Effect of Sulfate on the Activity and the Kinetics of Deoxyribonucleic Acid Degradation by Porcine Spleen Deoxyribonuclease

Abstract

Abstract Divalent anions such as sulfate, oxalate, and malonate can inhibit porcine spleen deoxyribonuclease completely. At anion concentrations 10- to 100-fold below those which inhibit, a reproducible 20% increase in activity is observed in the hyperchromicity assay of DNase II. For sulfate, half-maximal activation occurs at 6 x 10-5 m and half of complete inhibition occurs at 10-2 m. Sulfate, oxalate, and malonate also protect DNase II completely from inactivation by iodoacetate, which alkylates an essential histidine residue.
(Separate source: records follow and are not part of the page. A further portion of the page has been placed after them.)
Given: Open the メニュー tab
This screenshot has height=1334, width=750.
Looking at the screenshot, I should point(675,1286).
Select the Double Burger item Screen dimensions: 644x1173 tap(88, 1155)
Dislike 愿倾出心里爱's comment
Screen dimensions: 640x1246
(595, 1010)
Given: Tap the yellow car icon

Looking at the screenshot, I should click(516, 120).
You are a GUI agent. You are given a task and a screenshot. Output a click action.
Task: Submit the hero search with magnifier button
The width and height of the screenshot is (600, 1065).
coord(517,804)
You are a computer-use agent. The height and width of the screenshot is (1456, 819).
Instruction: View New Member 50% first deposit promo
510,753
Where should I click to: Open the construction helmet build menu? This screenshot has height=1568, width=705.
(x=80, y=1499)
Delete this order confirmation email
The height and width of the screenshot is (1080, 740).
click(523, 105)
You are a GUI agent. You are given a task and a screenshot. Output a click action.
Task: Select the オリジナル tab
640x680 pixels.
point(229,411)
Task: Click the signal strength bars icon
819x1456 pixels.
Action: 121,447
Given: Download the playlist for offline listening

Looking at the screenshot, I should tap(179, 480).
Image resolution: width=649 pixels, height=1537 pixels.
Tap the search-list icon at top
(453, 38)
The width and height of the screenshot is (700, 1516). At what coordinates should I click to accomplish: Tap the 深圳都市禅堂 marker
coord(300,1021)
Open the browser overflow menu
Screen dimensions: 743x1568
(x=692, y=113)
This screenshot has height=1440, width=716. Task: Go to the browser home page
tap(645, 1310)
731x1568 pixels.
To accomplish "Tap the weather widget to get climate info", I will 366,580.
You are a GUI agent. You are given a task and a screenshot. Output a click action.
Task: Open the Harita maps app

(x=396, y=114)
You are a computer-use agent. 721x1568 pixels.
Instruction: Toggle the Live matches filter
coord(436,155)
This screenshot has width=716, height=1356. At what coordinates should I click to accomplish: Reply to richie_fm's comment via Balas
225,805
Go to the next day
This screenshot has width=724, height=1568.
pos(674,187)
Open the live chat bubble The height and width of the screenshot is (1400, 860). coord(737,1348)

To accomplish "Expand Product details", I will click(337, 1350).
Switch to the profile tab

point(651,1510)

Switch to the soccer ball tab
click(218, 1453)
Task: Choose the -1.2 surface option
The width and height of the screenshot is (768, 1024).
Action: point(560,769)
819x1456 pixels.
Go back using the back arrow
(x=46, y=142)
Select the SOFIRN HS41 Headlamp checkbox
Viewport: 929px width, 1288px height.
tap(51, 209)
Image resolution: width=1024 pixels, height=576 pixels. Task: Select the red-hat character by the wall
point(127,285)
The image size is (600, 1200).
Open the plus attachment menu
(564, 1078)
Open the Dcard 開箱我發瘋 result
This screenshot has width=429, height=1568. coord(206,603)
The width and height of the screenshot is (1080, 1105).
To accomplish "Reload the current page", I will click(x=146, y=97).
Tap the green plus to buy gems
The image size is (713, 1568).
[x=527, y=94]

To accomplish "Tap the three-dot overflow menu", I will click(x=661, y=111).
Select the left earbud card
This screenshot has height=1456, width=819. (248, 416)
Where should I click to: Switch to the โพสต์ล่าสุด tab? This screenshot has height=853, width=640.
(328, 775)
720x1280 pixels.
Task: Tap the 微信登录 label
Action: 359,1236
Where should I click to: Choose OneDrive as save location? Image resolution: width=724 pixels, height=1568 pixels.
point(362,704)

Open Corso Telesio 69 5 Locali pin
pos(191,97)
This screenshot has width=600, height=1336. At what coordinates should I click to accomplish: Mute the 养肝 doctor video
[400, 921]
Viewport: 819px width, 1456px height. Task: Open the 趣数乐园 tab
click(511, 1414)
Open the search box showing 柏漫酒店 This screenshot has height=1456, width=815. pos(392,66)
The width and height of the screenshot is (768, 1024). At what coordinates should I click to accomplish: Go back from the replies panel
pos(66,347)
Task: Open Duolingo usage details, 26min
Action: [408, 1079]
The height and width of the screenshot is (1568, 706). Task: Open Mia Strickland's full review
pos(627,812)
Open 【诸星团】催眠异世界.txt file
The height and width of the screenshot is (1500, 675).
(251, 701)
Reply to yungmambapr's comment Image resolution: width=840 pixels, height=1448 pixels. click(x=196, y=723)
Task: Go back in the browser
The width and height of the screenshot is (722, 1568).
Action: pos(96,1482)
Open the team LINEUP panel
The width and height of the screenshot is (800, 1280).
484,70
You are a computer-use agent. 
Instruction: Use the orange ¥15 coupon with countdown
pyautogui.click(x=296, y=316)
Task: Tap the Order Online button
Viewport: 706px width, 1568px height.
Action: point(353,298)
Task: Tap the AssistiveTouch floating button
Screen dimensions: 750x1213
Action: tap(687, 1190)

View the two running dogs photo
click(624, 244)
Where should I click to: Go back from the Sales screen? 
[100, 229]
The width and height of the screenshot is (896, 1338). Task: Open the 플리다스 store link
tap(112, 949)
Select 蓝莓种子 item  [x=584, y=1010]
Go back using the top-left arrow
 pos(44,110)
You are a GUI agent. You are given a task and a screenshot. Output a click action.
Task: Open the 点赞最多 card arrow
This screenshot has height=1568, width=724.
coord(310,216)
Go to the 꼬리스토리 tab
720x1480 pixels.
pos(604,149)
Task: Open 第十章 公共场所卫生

The concentration of anion needed to reduce by half the rate of inactivation with iodoacetate is approximately equal to the concentration of anion needed to achieve half maximal activation. Concentrations of sulfate which activate DNase II also change the mode of cleavage of the DNA. In the presence of 5 x 10-4 m sulfate the rate of decrease in molecular weight of single-stranded, alkali-denatured DNA is increased dramatically while the rate of decrease of double strand molecular weight is unaffected. The more rapid decrease in single-stranded molecular weight with sulfate corresponds to a 15-fold increase in total phosphodiester bond cleavages. The fraction of total breaks which result in a double strand break declines from 0.80 in the absence of sulfate to 0.04 in 5 mm Na2SO4.